=== TASK DATA ===

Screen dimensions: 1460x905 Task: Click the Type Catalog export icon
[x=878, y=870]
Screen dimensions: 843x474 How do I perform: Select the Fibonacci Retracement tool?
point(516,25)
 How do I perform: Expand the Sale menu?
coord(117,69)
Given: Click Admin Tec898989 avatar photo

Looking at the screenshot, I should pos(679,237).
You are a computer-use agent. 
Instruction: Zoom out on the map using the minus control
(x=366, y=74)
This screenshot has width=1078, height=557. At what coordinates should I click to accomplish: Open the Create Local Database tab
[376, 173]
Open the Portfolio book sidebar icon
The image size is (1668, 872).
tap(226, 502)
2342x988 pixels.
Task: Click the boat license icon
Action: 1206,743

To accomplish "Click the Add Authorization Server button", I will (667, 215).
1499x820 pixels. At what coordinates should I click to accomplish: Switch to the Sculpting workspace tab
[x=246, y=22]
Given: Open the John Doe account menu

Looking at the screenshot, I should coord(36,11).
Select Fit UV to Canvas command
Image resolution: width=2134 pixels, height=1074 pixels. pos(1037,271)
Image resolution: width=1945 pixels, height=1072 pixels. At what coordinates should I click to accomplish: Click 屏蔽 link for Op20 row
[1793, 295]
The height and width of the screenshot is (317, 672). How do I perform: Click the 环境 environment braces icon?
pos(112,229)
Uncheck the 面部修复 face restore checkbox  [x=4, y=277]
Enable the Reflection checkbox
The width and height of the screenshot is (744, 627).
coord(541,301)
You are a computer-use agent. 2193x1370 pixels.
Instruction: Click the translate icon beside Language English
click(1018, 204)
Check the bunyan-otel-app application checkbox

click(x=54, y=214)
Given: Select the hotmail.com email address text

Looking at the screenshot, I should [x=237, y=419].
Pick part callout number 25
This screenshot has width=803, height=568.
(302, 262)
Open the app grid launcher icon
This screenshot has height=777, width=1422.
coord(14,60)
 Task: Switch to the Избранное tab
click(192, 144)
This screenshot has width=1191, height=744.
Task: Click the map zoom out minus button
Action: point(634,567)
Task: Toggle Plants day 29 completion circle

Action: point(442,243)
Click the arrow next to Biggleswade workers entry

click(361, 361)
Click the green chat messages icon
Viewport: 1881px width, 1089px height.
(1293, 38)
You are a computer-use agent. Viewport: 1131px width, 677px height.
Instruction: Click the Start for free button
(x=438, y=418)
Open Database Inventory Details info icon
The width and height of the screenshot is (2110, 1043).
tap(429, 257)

===

[WHAT THE TASK ASKS]
Please give back exactly the lines of the listing above that run from the one containing "Click the arrow" through the one containing "You are a computer-use agent. Viewport: 1131px", and only those.

[EXPECTED ANSWER]
Click the arrow next to Biggleswade workers entry

click(361, 361)
Click the green chat messages icon
Viewport: 1881px width, 1089px height.
(1293, 38)
You are a computer-use agent. Viewport: 1131px width, 677px height.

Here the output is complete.